##### Document passage #####

Tuesday, April 30, 2019

Crisis Causes Creativity: Bartering, an Inventive Solution During the Great Depression

People are often at their most creative when facing urgent problems. The Great Depression was a nationwide financial collapse, and individuals, seeing that government programs were incapable of offering much help, found their own solutions.

If the monetary system was failing, people reasoned, then they would find a way to complete transactions outside of the system. The government, in the form of the federal reserve system, lurked inside any cash transaction. But bartering would sidestep the government entirely, as historian Amity Shlaes writes:

One late summer day in 1931 in Salt Lake City, the money ran out. Not just the money in the banks, and not just the money in the town coffers - the money that citizens had to spend. Locals reached into their pockets and, finding nothing, began to trade work and objects. Barbers traded shaves and haircuts for onions and Idaho potatoes. From there, the trading spread to other products. Life in Utah had always been a desert when it came to water. Now it was a desert when it came to money, as well. People in Utah knew how to survive in a desert. Maybe they could find a way to manage in the money desert as well.

#####

◆ **Request 1**:
Write out the bartering passage from "Tuesday, April 30, 2019" to "their own solutions.".
◆ **Request 2**:
In the bartering passage, what did barbers in Salt Lake City trade shaves and haircuts for?

##### Data block #####

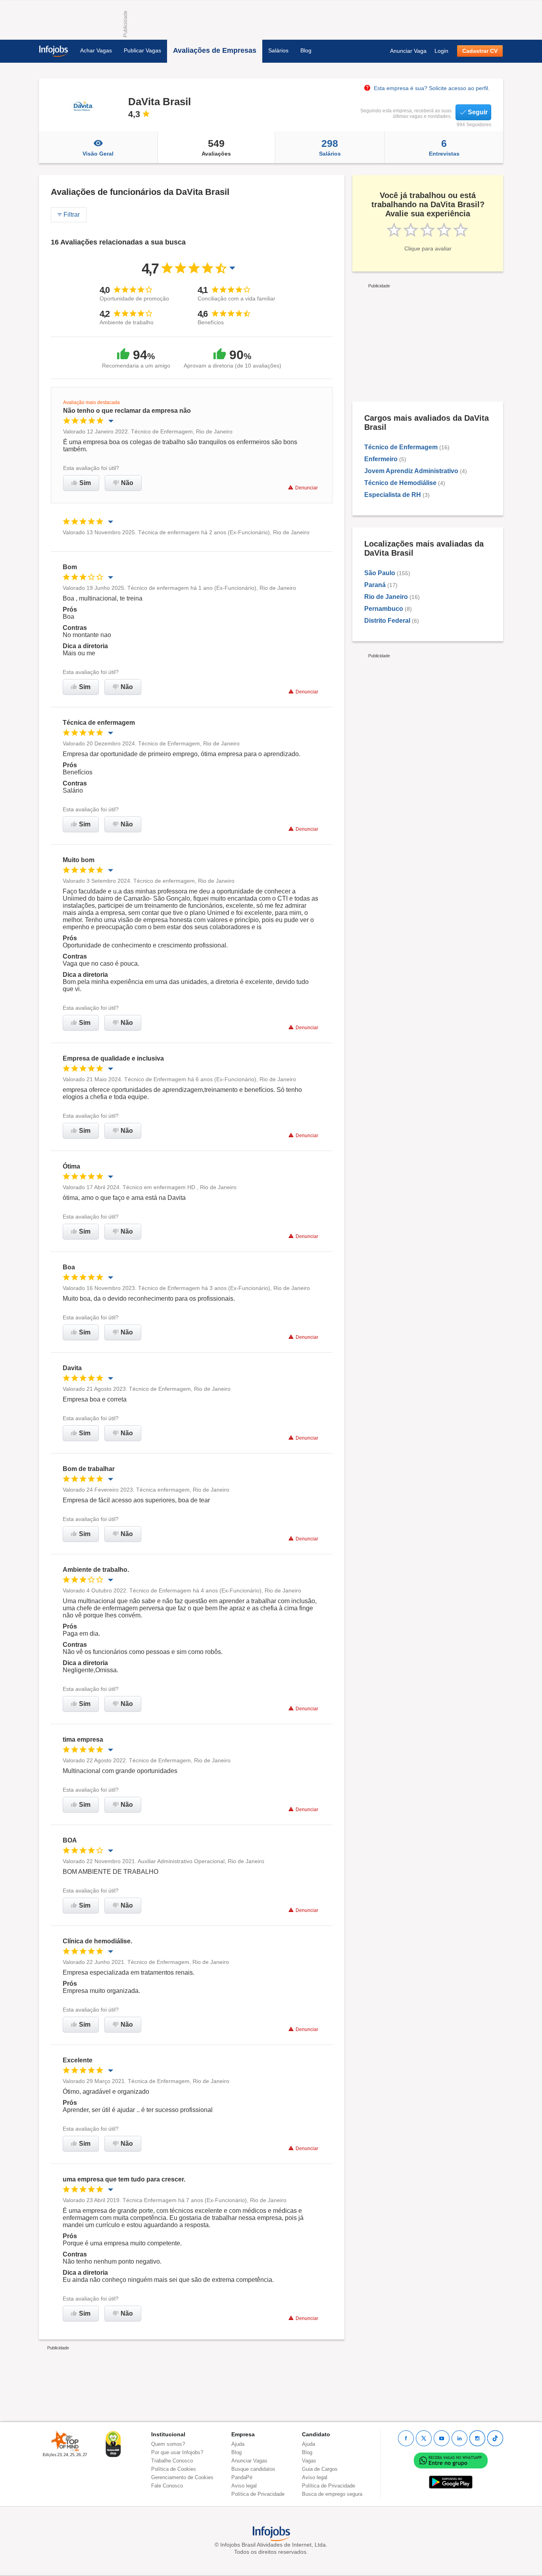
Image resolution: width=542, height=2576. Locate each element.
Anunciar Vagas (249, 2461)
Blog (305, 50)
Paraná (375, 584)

#####

◆ **Task solution 1**:
Tuesday, April 30, 2019

Crisis Causes Creativity: Bartering, an Inventive Solution During the Great Depression

People are often at their most creative when facing urgent problems. The Great Depression was a nationwide financial collapse, and individuals, seeing that government programs were incapable of offering much help, found their own solutions.

◆ **Task solution 2**:
Onions and Idaho potatoes.